Foi tão ilegítima a pressão de Paes do Amaral sobre Marcelo, quando a pressão da reunião de Rui Gomes da Silva e Paulo Portas em casa do patrão da Grão-Pará. Isto é, nenhuma delas foi ilícita, ilegal ou ilegítima, nenhuma delas é passivel de investigação judicial ou até de investigação parlamentar pelas virgens ofendidas de uma partidocracia que vive escondendo as respectivas fontes de financiamento partidário, onde quem quer que queira ser líder, depende do domínio dos aparelhos de comunicação política, onde dominam autarcas e patos bravos que só de vez em quando assobiam pela via de apitos de muitas cores e não apenas dourados. Se calhar, era melhor copiarmos a actual legislação francesa sobre a "pantoufflage", seguirmos à risca as recomendações da OCDE sobre a luta contra a corrupção e deixarmo-nos de hipocrisia. A política deve analisada pelos métodos da política e não pelos métodos do controlo da legalidade ou da moralidade.

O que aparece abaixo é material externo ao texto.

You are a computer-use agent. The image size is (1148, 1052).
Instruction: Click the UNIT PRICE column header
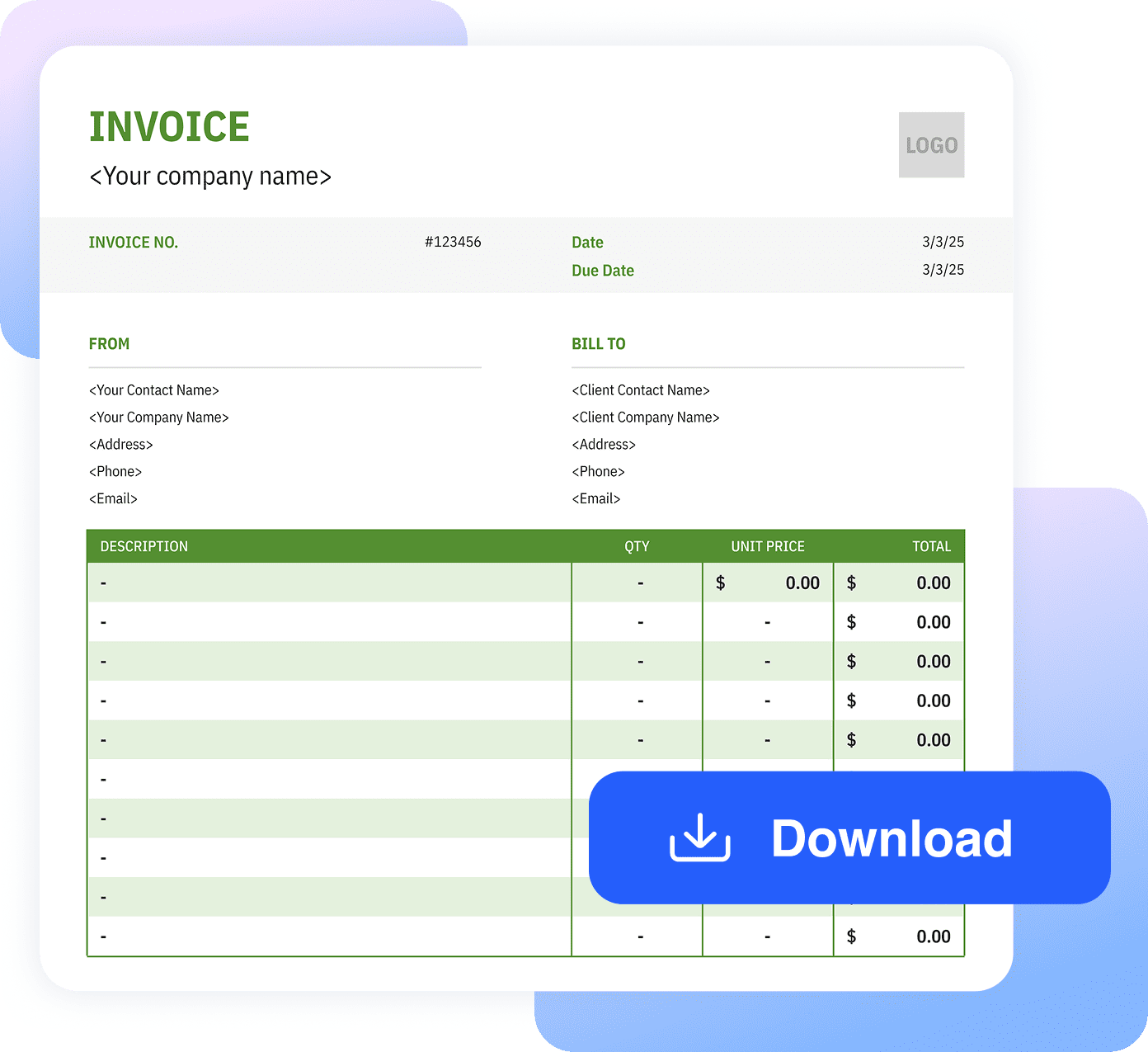(768, 546)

Neste sentido, também quero, mais uma vez, declarar que o meu blogue não é um blogue e que não me considero membro da tribo da blogosfera. Logo, não obedeço aos bons, ou maus, costumes decretados pelos pretensos santos deste tasco burguês, onde, muitos continuam, muito provincianamente, pensando que ainda permanecem os primitivos actuais. Apenas não reparam que mesmo este mundo também é composto de mudança, sobretudo quando o aparente contra-poder atinge o objectivo de instalar-se, logo se transformando naquilo que sempre foi o situacionismo, um quintal estreito onde vigora a teoria do espaço vital, a guilhotina e a fogueira da mentira. Ora, quando a ordem instalada atinge o clímax da desordem moral e quando o todo passa a ser instrumentalizado por alguns interesses particulares, logo o inferior trata de ocupar o lugar do superior, pelo que a ordem passa a desordem e a verdadeira ordem volta a ser a anarquia mística.

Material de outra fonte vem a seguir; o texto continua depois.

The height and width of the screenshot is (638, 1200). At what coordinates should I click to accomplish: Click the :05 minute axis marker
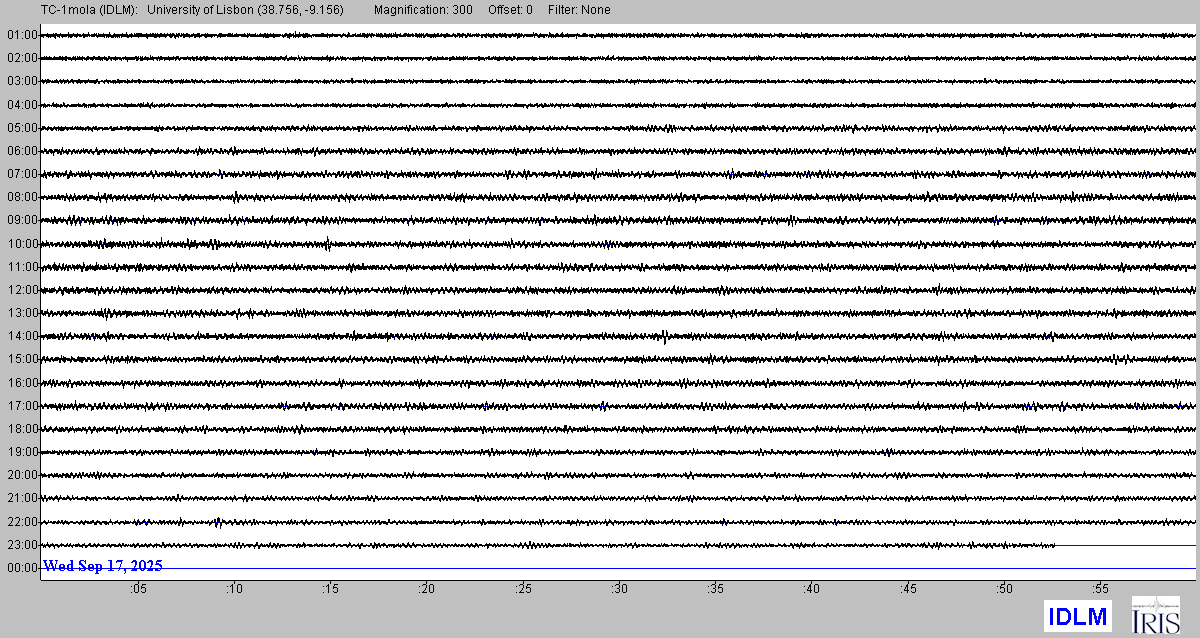[138, 590]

Reconheço, contudo, que os émulos de Pedro e Paulo, no mundo dos ditadores intelectuais, podem, como eles, assumir-se como insignes profissionais, até porque arriscaram e, portanto, merecem o petisco do poder, seguindo a velha regra maquiavélica, segundo a qual a essência do poder é o mesmo procurar manter-se. Logo, não duvidem que as sumidades regentes se submeterão à ditadura do "status quo" e cumprirão as regras de todos os manuais de bem cavalgar na Razão de Estado. Até produzirão todos os necessários discursos de justificação sobre a impossibilidade de cumprimento das promessas.